Thread Subject: vector's angle to coordinate axes

Hello all,

i have perhaps a silly question, which i would like to have some confirmation to, since i haven't been able to find any.

So if i have an arbitrary vector, e.g v1 = [0.21 -0.8 0.56].
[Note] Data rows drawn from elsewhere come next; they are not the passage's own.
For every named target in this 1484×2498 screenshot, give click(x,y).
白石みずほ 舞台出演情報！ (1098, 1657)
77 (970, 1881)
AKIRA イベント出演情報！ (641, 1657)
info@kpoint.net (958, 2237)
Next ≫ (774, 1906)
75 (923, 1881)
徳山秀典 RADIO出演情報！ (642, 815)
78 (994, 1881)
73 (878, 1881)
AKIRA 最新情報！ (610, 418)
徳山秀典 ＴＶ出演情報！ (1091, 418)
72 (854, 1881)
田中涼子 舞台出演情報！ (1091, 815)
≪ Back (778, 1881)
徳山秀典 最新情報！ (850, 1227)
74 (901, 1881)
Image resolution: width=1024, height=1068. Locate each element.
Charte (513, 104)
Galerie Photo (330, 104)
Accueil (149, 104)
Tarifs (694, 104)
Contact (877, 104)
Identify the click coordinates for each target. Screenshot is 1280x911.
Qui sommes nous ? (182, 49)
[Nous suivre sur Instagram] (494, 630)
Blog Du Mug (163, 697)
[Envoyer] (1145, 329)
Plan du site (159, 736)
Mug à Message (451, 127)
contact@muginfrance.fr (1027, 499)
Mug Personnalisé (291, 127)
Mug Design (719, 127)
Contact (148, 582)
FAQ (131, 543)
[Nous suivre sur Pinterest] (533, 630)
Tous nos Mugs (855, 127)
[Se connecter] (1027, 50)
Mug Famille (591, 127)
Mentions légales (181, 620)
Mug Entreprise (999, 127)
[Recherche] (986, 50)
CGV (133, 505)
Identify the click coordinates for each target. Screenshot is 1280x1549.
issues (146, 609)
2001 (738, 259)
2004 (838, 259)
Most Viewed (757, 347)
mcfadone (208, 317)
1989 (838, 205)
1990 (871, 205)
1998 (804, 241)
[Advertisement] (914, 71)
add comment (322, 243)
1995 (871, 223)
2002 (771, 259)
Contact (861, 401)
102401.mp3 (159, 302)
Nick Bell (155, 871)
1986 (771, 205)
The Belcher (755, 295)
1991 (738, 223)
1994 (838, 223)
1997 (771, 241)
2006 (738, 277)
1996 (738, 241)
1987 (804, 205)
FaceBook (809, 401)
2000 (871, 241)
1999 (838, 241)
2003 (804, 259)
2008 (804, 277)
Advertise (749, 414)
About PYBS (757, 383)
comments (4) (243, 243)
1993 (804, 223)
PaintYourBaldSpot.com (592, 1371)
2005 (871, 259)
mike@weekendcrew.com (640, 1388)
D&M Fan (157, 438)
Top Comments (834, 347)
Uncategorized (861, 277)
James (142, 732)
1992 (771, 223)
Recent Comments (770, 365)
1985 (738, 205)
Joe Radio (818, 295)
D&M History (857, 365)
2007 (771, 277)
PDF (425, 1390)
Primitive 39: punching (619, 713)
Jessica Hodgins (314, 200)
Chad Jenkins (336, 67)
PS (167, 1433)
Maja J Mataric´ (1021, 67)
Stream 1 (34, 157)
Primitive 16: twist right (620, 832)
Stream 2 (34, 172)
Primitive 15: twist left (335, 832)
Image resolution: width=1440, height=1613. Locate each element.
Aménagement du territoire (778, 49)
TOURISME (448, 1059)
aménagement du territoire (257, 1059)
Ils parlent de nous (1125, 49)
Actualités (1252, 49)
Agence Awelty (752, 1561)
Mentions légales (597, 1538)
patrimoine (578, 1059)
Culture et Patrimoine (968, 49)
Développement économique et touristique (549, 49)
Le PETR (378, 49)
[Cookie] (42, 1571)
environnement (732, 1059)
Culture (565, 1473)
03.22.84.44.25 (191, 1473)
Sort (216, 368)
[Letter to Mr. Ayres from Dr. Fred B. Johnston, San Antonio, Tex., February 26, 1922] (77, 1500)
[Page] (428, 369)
Then if I'd like to know the angle this vector makes with the x,y and z axis,
is it something like this:

        zang = acos(dot(v1,[0 0 1]'))*(180/pi);
        xang = acos(dot(v1,[1 0 0]'))*(180/pi);
        yang = acos(dot(v1,[0 1 0]'))*(180/pi);



Huge thanks!

On 25 Jan., 14:51, "Toni " <annihilaa...@yahoo.com> wrote:
> Hello all,
>
> i have perhaps a silly question, which i would like to have some confirmation to, since i haven't been able to find any.
>
> So if i have an arbitrary vector, e.g v1 = [0.21 -0.8 0.56].
>
> Then if I'd like to know the angle this vector makes with the x,y and z axis,
> is it something like this:
>
>         zang = acos(dot(v1,[0 0 1]'))*(180/pi);
>         xang = acos(dot(v1,[1 0 0]'))*(180/pi);
>         yang = acos(dot(v1,[0 1 0]'))*(180/pi);
>
> Huge thanks!

cos(theta) = (u*v)/(||u||*||v||)
If v1 from above is a unit vector, your formula from above is correct.

Best wishes
Torsten.

"Toni " <annihilaatio@yahoo.com> wrote in message <jfp1ce$kpr$1@newscl01ah.mathworks.com>...
> So if i have an arbitrary vector, e.g v1 = [0.21 -0.8 0.56].
> Then if I'd like to know the angle this vector makes with the x,y and z axis,
> is it something like this:
> zang = acos(dot(v1,[0 0 1]'))*(180/pi);
> xang = acos(dot(v1,[1 0 0]'))*(180/pi);
> yang = acos(dot(v1,[0 1 0]'))*(180/pi);
- - - - - - - -
  To avoid loss of accuracy when v1 is nearly parallel to one of the three axes, you can use 'atan2' instead of 'acos':

 xany = 180/pi*atan2(sqrt(v1(2)^2+v1(3)^2),v1(1));
 yany = 180/pi*atan2(sqrt(v1(3)^2+v1(1)^2),v1(2));
 yany = 180/pi*atan2(sqrt(v1(1)^2+v1(2)^2),v1(3));

This does not require that v1 be of unit length.

  Note: The arc cosine curve has an infinite derivative at +1 and -1, which introduces markedly larger round off errors there.

Roger Stafford